Musiklehrer und Schulorchester-Chef Wolfram Hirsch hatte am Donnerstag neben einem lachenden vor allem auch ein weinendes Auge. Denn elf Mitglieder seines Orchesters verlassen die Schule. Kein Wunder, dass das Abschiedslied ein Blues war, nämlich der „Jacob-Curio-Abschiedsblues“, den das Orchester neben weiteren Liedern in bravouröser Weise vortrug.

Schülersprecher Peter Weisheit beleuchtete die humorvollen Seiten der Schulzeit. So hätten die Schularbeiten den Zusammenhalt der Klassengemeinschaft gestärkt – kurz: man habe schon mal abschreiben lassen. Lustig sei es auch gewesen, als ein Schüler es schaffte, den Beamer heimlich mit seinem Smartphone zu bedienen – zum Ärger des Lehrers.

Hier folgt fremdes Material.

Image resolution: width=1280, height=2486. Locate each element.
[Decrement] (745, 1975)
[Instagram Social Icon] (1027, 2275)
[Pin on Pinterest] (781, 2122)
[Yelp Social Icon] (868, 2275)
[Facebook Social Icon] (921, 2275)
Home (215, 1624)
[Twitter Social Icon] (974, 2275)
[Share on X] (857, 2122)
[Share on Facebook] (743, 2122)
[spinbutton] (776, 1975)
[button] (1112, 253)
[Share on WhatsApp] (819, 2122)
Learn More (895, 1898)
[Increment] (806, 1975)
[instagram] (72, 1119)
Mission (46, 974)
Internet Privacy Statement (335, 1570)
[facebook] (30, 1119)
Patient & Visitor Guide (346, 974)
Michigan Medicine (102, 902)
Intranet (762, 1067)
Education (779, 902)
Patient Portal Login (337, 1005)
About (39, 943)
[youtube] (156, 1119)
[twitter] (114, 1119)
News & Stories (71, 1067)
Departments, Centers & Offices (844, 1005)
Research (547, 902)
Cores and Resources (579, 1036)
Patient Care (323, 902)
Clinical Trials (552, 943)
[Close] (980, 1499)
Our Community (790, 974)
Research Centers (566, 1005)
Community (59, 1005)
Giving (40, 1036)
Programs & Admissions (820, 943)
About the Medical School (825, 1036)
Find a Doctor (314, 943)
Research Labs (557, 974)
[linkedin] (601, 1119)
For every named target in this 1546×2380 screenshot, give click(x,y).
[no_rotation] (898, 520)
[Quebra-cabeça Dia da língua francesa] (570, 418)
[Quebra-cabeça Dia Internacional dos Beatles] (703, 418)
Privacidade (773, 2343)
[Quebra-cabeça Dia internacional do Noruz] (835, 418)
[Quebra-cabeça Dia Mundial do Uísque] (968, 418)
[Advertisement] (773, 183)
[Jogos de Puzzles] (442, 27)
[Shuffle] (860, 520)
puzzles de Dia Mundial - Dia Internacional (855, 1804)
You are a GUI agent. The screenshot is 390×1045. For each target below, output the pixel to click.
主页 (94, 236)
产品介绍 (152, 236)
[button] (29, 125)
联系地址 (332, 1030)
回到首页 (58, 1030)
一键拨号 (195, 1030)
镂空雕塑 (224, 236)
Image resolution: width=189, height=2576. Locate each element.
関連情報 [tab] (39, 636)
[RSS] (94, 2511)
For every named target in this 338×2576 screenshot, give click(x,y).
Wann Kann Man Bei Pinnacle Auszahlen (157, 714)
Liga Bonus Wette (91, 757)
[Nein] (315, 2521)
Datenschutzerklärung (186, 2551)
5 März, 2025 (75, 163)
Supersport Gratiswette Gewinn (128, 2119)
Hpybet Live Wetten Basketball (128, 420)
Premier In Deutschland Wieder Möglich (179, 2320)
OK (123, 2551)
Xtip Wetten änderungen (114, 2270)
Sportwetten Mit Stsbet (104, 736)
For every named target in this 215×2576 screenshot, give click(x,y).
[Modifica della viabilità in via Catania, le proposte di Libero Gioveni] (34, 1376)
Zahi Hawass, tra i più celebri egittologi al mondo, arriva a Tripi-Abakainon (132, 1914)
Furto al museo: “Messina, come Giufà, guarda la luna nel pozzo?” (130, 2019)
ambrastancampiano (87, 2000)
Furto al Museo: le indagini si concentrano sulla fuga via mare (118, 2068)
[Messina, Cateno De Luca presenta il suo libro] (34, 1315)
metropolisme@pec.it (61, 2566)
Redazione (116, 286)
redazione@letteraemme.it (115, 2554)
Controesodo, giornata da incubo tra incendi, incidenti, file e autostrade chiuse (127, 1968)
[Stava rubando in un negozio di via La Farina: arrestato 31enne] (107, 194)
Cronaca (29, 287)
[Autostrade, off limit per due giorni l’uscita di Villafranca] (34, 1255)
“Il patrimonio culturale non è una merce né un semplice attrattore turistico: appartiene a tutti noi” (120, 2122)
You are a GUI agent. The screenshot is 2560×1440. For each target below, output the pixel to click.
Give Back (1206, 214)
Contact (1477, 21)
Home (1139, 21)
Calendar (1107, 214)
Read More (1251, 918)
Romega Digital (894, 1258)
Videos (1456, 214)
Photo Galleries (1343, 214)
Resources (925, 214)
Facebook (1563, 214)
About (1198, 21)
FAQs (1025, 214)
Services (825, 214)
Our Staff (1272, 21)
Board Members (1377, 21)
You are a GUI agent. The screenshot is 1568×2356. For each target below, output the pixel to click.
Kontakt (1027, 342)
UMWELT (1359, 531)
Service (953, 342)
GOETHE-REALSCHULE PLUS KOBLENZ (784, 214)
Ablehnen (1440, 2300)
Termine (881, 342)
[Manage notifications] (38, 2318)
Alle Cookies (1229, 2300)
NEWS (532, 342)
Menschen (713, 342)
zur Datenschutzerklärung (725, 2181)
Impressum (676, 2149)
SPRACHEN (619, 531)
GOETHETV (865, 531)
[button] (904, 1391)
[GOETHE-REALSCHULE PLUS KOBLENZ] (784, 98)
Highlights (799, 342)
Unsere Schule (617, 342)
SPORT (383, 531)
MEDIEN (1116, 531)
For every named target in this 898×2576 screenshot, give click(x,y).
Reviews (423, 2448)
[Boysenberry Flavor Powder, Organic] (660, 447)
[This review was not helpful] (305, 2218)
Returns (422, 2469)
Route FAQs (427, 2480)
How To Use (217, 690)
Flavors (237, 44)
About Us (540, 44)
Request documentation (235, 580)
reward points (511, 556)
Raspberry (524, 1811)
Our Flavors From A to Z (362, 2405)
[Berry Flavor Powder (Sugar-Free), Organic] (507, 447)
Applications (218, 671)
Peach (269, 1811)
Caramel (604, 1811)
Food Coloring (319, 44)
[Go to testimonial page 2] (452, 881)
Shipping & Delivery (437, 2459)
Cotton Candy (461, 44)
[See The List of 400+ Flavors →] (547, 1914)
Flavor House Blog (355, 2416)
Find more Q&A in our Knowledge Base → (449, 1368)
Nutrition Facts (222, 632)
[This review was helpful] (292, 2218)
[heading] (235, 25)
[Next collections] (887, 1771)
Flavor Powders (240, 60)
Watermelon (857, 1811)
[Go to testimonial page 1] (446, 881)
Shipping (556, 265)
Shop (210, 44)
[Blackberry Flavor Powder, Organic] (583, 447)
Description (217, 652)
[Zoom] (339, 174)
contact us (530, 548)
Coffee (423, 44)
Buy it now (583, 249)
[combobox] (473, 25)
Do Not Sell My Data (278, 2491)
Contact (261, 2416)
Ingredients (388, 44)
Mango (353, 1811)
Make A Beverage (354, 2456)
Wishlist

Die Zeugnisübergabe an die einzelnen Absolventen war von Musik untermalt, die die Schüler meist für sich selbst ausgesucht hatten und die im Publikum teilweise für Gelächter sorgte.

Ehrung für die Besten

Für gute Leistungen wurden folgende Schüler geehrt: Merlin Willner erhielt den Jacob-Curio-Preis für die beste Leistung in Mathematik und Physik. Den Preis für die beste Arbeit im Fach Mathematik, gestiftet von der Raiffeisenbank, bekam Peter Weisheit. Linda Zimmermann erhielt gleich zwei Preise: Als Schulbeste wurde sie vom Förderverein der Schule geehrt.

Für ihre beste Deutsch-Arbeit wurde sie von der Firma Dauelsberg geehrt. Leon Kipke wurde für seine Englisch-Arbeit vom Elternbeirat ausgezeichnet. Für ihre Spitzenleistung im Fach Betriebswirtschaft erhielt Lea Schröder den Preis der Sparkasse. Die drei Klassenbesten waren in der 10a Torben Joe, Jakob Huth und Nils Leidner. In der 10b waren es Peter Weisheit, Lara Pfautsch und Lea Schröder.